Work instruction> Set down the entries below exactly, leaving out all images.

Information given>
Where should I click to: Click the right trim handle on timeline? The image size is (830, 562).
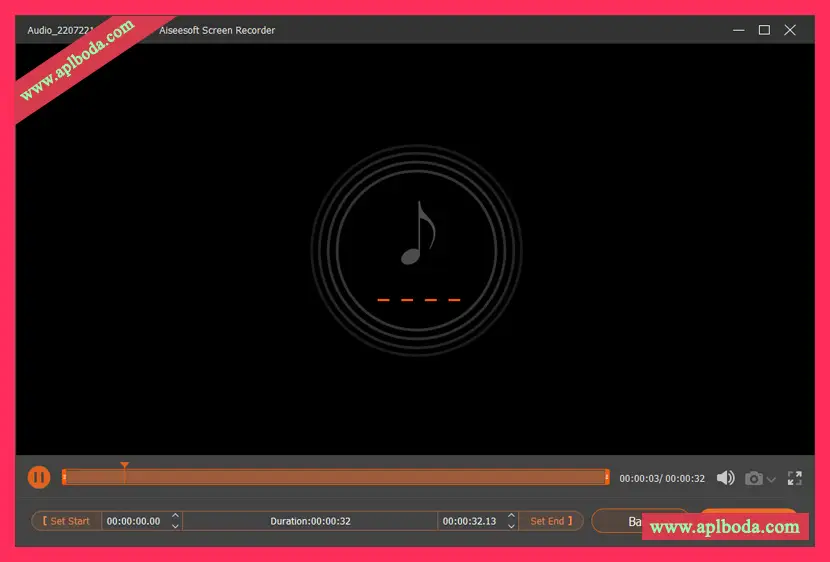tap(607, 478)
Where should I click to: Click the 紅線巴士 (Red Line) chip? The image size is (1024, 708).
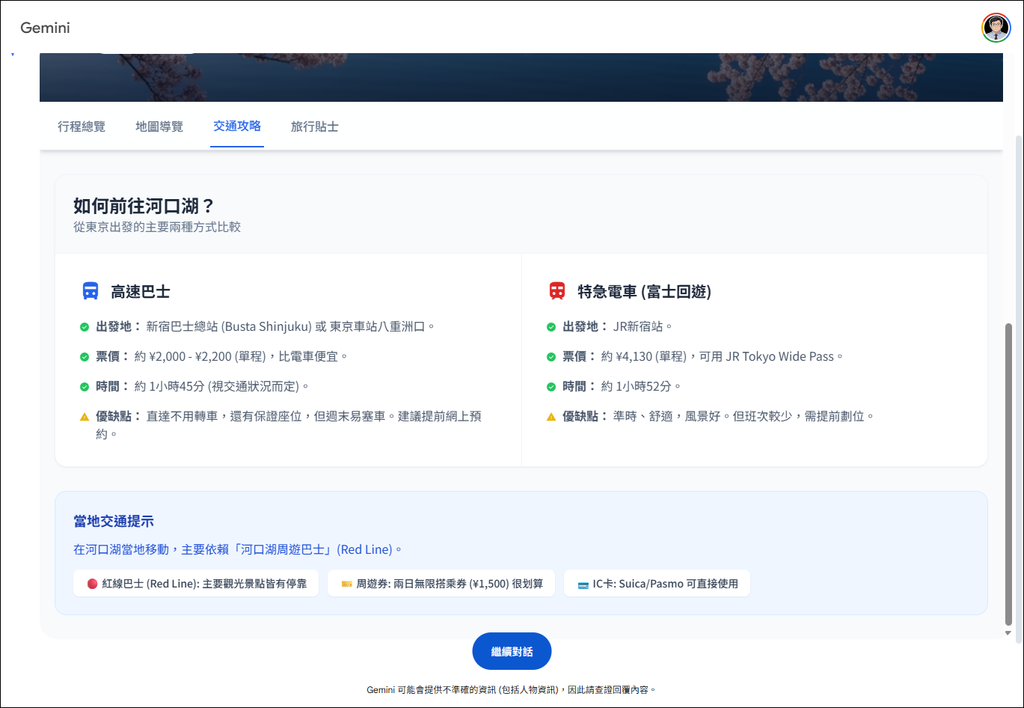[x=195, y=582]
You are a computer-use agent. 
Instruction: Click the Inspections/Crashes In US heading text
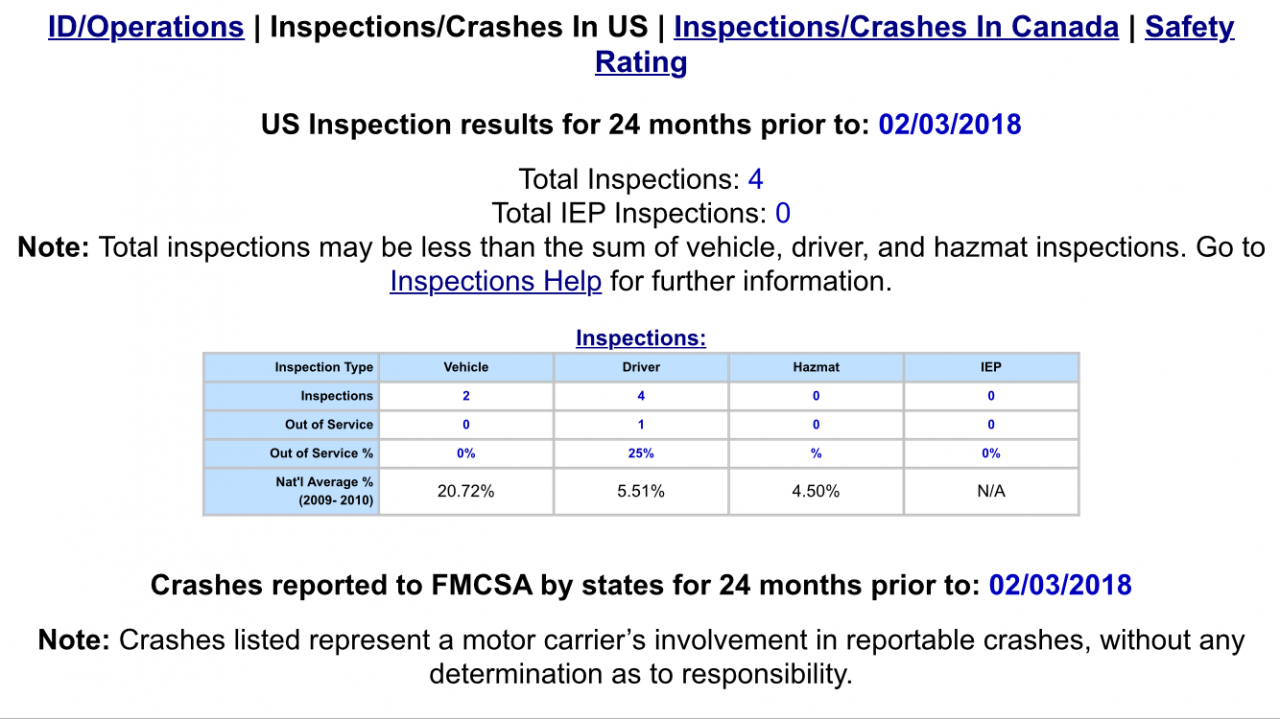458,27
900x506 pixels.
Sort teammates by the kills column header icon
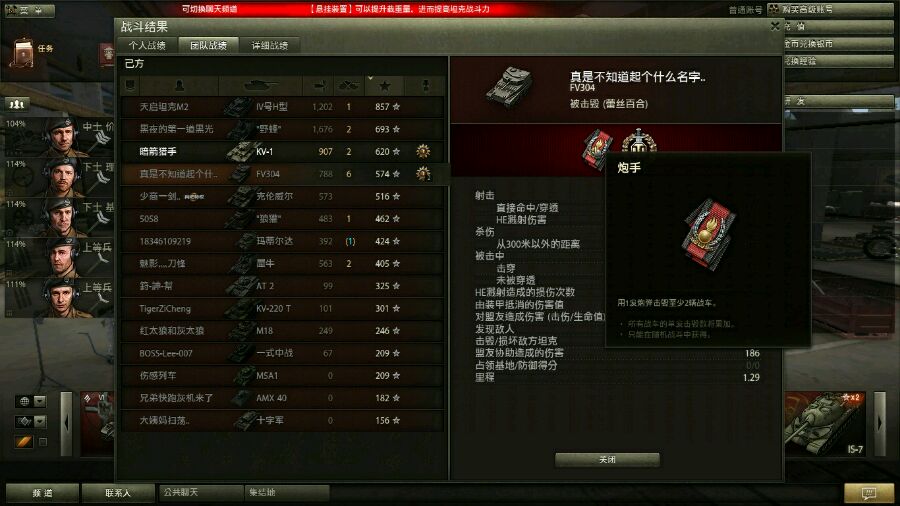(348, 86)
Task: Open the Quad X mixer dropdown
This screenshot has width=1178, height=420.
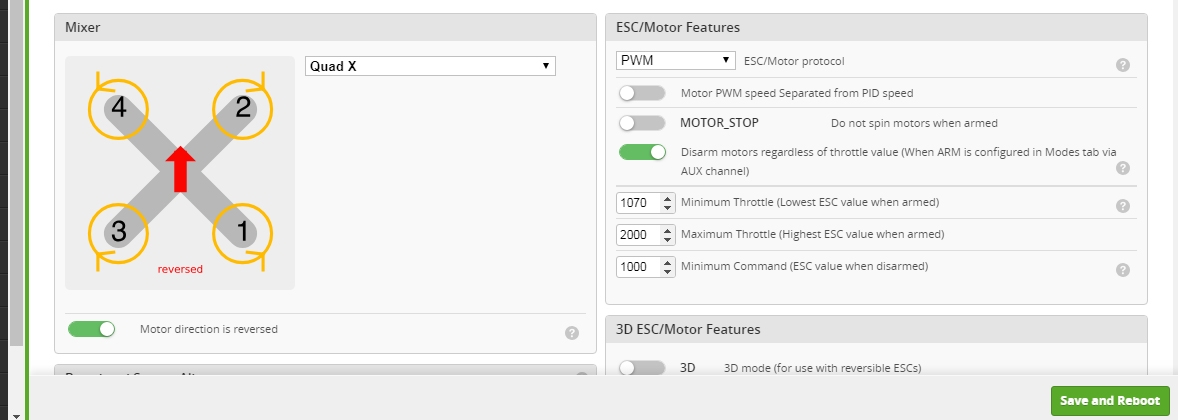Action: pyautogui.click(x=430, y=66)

Answer section>
Where should I click to: Click the right trim handle on timeline? The image size is (830, 562).
tap(607, 478)
Where should I click to: Click the 紅線巴士 (Red Line) chip? The image size is (1024, 708).
[x=195, y=582]
You are a computer-use agent. 
Instruction: Click the Inspections/Crashes In US heading text
458,27
900x506 pixels.
Sort teammates by the kills column header icon
(348, 86)
Task: Open the Quad X mixer dropdown
This screenshot has width=1178, height=420.
Action: pyautogui.click(x=430, y=66)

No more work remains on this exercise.